We all suffer in this life and that should be a bond that holds us together. I believe that’s the point of Hebrews 13:3. It says, “Remember those who are in prison, as though in prison with them, and those who are mistreated, since you also are in the body.” We all walk through the valley of the shadow of death together. The most obvious things we share in common is that we will all die someday. According to Eddie Rasnake, “When the Titanic set sail, the wealthy and important occupied the most luxurious cabins, but when she sank, class and rank were no guarantee of survival. Because saving women and children first was a naval tradition, a woman traveling in third class was more likely to survive than a man in first class. …Some on board may have thought themselves better or more important than others because of wealth or position, but when the Titanic started to sink, they learned they were really ‘all in the same boat.’ They were all passengers headed for disaster and in need of rescuing.[1]

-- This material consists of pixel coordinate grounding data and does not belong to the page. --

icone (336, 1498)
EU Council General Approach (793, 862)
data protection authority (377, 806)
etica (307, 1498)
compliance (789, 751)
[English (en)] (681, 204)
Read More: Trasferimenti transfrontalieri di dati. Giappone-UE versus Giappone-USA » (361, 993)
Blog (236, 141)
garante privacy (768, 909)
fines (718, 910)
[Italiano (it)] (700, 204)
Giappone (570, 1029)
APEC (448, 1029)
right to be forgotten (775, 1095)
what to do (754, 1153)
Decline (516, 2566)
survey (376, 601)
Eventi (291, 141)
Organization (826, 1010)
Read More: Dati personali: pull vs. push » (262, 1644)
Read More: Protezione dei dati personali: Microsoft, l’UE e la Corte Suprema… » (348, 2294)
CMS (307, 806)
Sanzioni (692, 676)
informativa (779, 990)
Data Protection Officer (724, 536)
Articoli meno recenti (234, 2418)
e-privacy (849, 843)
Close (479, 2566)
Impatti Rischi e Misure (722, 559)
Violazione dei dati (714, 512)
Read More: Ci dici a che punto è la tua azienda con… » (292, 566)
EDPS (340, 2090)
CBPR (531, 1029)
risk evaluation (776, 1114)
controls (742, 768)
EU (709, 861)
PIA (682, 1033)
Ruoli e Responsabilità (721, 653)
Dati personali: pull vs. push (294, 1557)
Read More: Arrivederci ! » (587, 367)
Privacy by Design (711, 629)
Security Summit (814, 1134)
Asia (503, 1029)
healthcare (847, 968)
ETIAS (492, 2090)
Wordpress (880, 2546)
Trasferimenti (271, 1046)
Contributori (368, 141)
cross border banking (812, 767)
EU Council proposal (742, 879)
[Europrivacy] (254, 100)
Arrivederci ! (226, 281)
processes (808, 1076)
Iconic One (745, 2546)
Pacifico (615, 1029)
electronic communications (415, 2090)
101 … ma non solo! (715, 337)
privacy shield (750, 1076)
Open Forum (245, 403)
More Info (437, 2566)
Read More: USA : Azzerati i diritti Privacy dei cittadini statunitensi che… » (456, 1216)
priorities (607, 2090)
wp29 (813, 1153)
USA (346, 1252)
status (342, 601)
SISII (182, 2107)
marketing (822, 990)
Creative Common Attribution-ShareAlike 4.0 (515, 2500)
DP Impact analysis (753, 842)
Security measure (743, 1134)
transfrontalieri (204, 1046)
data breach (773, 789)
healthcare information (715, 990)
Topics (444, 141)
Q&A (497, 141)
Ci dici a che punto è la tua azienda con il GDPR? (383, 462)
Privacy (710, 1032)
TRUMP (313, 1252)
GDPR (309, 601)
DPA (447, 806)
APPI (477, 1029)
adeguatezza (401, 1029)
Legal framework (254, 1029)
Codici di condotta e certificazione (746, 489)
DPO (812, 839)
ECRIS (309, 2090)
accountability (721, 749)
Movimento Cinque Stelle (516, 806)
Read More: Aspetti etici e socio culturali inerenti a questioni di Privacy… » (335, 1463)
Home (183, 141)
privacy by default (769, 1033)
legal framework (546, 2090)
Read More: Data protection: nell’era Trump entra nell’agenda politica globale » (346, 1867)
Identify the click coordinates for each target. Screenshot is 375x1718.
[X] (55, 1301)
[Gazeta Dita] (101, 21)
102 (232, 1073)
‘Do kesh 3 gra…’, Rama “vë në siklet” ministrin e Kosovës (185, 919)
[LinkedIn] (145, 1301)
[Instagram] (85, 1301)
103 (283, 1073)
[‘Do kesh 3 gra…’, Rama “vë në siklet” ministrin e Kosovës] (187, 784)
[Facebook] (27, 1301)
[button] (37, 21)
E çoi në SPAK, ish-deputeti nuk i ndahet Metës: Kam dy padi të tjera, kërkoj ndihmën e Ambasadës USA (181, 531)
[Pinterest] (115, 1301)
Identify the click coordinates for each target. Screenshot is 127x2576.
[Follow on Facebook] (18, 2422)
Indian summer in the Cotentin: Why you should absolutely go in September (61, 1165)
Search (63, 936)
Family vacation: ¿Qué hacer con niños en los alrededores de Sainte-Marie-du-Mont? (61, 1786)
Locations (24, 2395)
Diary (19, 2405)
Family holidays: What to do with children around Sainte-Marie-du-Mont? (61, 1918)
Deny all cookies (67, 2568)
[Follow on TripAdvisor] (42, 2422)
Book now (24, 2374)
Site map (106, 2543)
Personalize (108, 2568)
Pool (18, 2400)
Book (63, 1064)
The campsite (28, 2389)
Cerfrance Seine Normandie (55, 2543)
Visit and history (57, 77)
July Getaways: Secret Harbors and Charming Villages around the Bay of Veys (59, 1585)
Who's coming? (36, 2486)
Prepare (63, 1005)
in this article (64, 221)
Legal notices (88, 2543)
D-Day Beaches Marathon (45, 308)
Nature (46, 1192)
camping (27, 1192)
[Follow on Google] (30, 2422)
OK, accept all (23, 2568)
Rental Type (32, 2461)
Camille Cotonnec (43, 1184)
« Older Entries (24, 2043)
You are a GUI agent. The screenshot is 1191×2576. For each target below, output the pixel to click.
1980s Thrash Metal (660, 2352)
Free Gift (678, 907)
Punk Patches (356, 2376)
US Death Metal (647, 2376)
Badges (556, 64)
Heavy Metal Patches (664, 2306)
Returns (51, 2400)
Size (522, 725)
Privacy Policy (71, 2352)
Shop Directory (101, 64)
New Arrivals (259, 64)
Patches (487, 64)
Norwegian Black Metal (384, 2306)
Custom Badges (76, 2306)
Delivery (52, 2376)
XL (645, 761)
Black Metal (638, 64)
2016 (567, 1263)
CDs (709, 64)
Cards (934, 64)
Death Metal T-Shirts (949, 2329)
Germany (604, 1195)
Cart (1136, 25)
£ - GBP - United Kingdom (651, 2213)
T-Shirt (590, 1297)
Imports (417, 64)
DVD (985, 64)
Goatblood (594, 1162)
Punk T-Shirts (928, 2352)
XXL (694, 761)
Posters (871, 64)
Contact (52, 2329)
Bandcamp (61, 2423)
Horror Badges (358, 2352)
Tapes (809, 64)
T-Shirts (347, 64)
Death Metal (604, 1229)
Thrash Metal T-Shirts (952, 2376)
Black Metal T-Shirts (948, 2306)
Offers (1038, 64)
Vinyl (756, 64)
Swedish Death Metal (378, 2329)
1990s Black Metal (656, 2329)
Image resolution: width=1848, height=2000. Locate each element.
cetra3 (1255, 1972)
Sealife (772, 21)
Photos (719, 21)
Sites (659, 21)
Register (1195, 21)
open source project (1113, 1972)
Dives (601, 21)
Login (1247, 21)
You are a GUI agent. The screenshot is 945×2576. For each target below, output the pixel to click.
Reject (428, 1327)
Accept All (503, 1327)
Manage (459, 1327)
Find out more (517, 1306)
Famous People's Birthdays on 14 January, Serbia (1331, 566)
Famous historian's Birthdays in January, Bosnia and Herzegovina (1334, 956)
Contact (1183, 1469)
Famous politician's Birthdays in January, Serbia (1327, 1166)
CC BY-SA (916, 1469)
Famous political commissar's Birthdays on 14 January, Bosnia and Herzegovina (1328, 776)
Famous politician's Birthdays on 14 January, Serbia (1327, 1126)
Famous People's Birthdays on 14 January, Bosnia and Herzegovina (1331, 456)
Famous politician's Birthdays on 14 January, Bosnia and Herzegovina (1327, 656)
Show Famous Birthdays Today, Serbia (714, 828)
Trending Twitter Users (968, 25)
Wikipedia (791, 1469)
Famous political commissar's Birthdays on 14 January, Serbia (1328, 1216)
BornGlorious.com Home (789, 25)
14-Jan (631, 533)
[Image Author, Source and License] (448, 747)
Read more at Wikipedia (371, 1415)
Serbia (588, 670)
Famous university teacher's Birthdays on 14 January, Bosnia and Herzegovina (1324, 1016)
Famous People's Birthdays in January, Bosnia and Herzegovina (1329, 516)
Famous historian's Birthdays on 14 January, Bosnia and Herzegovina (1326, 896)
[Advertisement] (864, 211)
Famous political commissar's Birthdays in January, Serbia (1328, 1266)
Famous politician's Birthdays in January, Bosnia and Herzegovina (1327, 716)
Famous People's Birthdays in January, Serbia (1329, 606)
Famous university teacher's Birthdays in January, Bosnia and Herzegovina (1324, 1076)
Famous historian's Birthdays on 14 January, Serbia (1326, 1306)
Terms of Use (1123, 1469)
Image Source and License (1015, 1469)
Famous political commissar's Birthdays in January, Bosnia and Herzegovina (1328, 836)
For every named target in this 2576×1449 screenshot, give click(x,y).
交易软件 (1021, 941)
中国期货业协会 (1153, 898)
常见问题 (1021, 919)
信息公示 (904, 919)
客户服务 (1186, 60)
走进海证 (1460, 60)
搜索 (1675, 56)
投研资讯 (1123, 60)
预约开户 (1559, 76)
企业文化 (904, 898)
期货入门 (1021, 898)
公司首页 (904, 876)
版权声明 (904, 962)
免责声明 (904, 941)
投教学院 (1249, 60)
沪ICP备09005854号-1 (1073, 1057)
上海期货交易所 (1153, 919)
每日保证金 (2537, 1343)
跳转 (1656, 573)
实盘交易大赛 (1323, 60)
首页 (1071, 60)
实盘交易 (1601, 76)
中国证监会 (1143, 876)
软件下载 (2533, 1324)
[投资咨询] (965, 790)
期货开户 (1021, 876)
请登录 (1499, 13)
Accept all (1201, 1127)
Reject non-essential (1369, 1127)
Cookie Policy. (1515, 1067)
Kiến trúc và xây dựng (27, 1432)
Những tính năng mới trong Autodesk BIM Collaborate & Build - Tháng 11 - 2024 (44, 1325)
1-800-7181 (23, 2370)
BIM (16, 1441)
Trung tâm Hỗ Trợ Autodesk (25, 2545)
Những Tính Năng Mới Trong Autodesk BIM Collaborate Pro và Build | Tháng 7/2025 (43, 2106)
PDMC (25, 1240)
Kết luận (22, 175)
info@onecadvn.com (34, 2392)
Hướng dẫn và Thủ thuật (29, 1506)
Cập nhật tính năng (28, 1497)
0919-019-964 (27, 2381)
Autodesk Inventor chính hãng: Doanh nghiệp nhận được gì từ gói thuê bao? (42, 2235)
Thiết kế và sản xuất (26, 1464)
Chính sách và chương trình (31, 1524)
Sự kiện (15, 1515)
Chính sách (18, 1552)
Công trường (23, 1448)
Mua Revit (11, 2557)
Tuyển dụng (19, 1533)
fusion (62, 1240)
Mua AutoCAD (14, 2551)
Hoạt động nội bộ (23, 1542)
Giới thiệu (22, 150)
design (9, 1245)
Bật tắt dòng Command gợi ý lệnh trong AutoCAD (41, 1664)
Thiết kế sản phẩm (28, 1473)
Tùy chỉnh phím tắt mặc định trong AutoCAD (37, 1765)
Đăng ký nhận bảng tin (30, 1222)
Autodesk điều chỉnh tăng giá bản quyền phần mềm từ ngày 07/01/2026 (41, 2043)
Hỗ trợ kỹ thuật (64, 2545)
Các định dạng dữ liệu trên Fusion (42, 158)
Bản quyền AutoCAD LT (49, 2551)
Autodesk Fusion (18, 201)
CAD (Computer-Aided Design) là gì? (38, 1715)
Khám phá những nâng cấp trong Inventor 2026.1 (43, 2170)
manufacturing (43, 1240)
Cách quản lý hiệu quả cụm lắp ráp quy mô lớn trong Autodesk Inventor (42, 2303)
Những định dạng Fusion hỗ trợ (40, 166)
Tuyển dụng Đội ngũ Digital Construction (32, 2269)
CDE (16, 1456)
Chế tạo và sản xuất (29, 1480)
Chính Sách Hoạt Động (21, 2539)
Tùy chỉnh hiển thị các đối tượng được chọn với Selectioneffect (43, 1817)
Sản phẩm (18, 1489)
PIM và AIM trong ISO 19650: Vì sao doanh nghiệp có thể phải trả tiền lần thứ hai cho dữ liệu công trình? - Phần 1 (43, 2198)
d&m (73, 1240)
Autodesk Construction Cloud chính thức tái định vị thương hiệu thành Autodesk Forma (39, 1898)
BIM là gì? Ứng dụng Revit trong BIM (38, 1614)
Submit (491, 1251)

Getting tested for the coronavirus seems to have become a thing only for the elite or those with influence and money. But in the long run, none of it really matters because when it’s our time to go “all your money won’t another minute buy.” Being in the same boot should arouse a sense of community with us all. We should all be able to relate to each other’s sufferings. It reminds me of Paul’s instructions regarding intimate identification with one another. He says in Romans 12:15, we should “Rejoice with those who rejoice, weep with those who weep.” He writes to the Philippians with similar ideas. In Philippians 2:1-2 he says, “ So if there is any encouragement in Christ, any comfort from love, any participation in the Spirit, any affection and sympathy, Complete my joy by being of the same mind, having the same love, being in full accord and of one mind.” Believers too will all die one day, but they also share a common destiny which should serve to bind us even more together.

Unfortunately, it doesn’t always work that way. We become too caught up with the “works” of our hands and the need to impress and to accomplish things in life that we lose our ability to identify with the suffering and hurt of others. Kent Hughes shares a great story from Herman Melville’s novel “White Jacket.” It seems, “…one of the ship’s sailors became desperately ill with severe abdominal pain. The ship’s surgeon, Dr. Cuticle, waxes enthusiastic at the possibility of having a real case to treat, one that challenges his surgeon’s ability. Appendicitis is the happy diagnosis. Dr. Cuticle recruits some other sailors to serve as his attendants. The poor seaman is laid out on the table, and the doctor goes to work with skillful enthusiasm. His incisions are precise, and while removing the diseased appendix he proudly points out interesting anatomical details to his seaman-helpers who had never before seen the inside of another human. He is completely absorbed in his work and obviously a skilled professional. It is an impressive performance, but the sailors – without exception – are not impressed but are rather appalled. Why? Their poor friend, now receiving his last stitch, has long been dead on the table! Dr. Cuticle had not even noticed. Cold Dr. Cuticle – a man with ice water in his veins – was insensitive and void of empathy.”[2]

[1] Eddie Rasnake, The Book of Romans, Following God Series (Chattanooga, TN: AMG Publishers, 2005), 31–32.

[2] R. Kent Hughes, Hebrews: An Anchor for the Soul, vol. 2, Preaching the Word (Wheaton, IL: Crossway Books, 1993), 210–211.